If one believes the North Koreans, the process for eliminating the nuclear threat will be slow and contentious:

North Korea’s state-run media is framing the agreements reached at the Singapore summit as a “step-by-step” process intended to bring U.S. rewards in exchange for gradual moves by Pyongyang to dismantle its nuclear program.

The account Wednesday in the official Rodong Sinmun newspaper could signal the first rift with President Trump over the perceived way forward with the North’s leader, Kim Jong Un. The extensive and — by North Korean standards — speedy coverage also suggested an attempt to set the post-summit narrative of the vaguely worded declaration signed by Kim and Trump. …

The overall message appeared mostly aimed at North Koreans, portraying Kim as setting the terms of the post-summit framework and at the helm of further policy shifts away from emphasis on the nuclear arsenal — which Kim long called the nation’s “treasured sword.”

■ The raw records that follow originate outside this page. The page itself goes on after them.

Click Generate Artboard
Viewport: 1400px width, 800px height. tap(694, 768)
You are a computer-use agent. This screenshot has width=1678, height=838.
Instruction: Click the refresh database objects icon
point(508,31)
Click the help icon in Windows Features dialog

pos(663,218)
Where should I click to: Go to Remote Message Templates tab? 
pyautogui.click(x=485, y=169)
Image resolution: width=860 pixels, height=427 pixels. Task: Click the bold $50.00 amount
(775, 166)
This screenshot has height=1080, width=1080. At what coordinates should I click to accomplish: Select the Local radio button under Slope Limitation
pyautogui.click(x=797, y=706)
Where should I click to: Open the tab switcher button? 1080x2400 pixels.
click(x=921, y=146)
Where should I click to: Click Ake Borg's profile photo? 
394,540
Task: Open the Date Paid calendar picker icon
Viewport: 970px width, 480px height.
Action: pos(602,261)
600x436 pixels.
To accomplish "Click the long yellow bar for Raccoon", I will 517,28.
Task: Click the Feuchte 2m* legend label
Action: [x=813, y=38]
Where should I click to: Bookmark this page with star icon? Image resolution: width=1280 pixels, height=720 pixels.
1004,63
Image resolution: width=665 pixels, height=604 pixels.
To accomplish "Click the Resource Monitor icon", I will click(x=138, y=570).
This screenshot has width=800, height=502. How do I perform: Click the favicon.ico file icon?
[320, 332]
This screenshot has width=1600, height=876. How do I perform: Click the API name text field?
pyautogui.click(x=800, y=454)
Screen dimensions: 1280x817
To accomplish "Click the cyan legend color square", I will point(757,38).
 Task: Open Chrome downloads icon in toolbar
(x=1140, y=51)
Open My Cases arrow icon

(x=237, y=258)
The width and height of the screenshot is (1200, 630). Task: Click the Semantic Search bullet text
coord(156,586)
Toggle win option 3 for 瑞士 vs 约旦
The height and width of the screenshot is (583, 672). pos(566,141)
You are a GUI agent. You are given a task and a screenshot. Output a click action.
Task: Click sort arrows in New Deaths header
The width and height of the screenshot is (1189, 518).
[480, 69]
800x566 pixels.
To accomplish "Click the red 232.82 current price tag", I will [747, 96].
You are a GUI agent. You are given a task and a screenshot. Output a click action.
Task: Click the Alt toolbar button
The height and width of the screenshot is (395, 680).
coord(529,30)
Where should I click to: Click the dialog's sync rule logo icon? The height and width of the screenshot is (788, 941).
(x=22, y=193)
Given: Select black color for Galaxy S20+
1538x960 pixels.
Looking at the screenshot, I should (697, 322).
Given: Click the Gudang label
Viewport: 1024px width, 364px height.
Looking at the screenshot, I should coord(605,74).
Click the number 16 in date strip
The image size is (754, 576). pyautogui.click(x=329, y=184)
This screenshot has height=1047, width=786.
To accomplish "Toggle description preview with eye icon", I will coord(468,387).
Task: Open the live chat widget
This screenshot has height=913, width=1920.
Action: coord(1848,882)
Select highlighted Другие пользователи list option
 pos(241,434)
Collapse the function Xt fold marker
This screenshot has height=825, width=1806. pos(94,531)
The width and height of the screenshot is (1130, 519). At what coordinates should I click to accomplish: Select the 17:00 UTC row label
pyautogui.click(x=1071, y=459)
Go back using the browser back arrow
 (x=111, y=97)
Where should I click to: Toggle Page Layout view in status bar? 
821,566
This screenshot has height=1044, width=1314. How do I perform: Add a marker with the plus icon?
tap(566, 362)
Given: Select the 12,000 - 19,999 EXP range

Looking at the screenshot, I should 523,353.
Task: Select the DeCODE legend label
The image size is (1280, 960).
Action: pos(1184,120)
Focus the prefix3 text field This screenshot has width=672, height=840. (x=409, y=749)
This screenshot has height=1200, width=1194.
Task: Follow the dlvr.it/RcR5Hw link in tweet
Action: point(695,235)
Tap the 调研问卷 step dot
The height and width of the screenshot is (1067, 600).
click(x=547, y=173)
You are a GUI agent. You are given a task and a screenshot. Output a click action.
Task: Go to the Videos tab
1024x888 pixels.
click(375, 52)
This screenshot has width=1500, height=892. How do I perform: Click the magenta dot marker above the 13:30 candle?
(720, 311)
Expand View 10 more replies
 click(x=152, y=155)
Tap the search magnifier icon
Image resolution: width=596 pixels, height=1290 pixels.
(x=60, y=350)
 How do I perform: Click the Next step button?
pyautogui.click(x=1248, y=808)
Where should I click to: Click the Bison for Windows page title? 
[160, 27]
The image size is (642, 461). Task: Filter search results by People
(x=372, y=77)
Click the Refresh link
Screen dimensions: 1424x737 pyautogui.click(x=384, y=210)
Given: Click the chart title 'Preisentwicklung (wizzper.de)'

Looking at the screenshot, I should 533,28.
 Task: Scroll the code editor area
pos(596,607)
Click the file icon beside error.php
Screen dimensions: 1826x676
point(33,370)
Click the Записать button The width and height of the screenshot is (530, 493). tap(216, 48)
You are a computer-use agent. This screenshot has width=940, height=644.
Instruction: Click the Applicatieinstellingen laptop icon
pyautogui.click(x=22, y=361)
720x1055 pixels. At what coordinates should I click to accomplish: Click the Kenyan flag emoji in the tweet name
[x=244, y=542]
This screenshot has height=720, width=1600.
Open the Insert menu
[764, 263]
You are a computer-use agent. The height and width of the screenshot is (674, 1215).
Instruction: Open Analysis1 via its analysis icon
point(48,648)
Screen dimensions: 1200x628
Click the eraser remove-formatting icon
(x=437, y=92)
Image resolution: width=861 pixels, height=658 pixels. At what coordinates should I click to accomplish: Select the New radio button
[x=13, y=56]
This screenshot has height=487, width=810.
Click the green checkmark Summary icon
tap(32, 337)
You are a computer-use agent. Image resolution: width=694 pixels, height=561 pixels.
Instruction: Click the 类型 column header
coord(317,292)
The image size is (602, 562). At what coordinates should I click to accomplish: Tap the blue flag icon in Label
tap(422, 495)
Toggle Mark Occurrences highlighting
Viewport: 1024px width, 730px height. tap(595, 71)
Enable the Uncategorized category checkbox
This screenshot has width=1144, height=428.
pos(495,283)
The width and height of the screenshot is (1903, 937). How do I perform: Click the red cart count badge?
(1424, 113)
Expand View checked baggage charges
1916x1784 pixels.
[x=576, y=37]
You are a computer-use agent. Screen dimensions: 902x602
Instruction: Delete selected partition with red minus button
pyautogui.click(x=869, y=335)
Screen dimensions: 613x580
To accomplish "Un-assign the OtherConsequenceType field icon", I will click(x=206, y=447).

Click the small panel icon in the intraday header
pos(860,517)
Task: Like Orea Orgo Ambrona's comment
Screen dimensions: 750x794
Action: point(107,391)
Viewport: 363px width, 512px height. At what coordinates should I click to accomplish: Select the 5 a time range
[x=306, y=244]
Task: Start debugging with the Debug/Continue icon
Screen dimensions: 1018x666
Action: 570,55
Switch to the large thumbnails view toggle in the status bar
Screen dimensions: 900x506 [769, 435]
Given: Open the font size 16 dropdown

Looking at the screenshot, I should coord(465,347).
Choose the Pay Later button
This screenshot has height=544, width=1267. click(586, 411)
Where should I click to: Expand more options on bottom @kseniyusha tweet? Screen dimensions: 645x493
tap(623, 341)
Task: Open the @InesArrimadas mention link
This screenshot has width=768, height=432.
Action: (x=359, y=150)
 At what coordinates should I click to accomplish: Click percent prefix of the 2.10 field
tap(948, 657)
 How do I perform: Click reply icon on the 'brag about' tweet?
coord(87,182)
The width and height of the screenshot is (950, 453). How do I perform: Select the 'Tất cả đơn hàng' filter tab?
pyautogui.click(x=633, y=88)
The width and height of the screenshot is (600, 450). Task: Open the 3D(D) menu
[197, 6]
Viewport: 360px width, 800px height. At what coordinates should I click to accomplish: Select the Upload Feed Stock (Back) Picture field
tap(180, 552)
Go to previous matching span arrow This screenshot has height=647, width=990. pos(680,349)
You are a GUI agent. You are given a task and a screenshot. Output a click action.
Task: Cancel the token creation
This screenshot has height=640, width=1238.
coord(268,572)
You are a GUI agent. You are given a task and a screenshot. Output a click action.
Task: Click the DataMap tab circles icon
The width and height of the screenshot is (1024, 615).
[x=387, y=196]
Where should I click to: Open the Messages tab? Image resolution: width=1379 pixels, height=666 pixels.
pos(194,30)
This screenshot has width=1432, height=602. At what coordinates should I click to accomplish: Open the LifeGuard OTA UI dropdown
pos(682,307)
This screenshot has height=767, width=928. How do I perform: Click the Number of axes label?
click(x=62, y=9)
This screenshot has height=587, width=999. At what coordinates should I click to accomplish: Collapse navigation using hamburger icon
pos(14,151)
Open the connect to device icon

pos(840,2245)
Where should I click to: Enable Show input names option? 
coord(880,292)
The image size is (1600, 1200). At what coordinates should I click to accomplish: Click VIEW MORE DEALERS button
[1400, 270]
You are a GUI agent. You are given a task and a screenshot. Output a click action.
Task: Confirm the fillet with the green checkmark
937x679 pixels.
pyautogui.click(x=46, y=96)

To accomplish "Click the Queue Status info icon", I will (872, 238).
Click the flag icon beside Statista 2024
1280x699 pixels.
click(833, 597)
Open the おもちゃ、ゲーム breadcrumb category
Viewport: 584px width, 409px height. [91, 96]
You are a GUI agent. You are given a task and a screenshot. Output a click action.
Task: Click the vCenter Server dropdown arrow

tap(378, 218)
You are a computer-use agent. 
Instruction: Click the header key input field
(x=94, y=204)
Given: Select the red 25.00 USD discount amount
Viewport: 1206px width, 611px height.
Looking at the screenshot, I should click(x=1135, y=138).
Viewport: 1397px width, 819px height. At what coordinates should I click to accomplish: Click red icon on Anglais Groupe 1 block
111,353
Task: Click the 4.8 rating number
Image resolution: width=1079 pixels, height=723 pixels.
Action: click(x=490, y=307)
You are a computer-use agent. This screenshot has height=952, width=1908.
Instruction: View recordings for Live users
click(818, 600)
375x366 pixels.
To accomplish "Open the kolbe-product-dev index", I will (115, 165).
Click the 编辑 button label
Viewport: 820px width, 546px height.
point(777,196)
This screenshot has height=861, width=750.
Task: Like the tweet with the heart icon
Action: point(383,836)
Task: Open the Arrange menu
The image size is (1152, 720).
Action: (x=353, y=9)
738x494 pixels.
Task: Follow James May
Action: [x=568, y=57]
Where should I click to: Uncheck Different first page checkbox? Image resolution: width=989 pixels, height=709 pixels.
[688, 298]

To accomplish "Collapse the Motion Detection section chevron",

“Kim Jong Un is showing that he is not succumbing to external pressure, but carrying out denuclearization based on his own plan and vision,” said Lee Jong-seok, a North Korea expert at Seoul’s Sejong Institute, a government-affiliated think tank.

It is imperative for the Kim regime to show that any nuclear rollbacks were voluntary and not the subject of demands and threats from the United States, he noted.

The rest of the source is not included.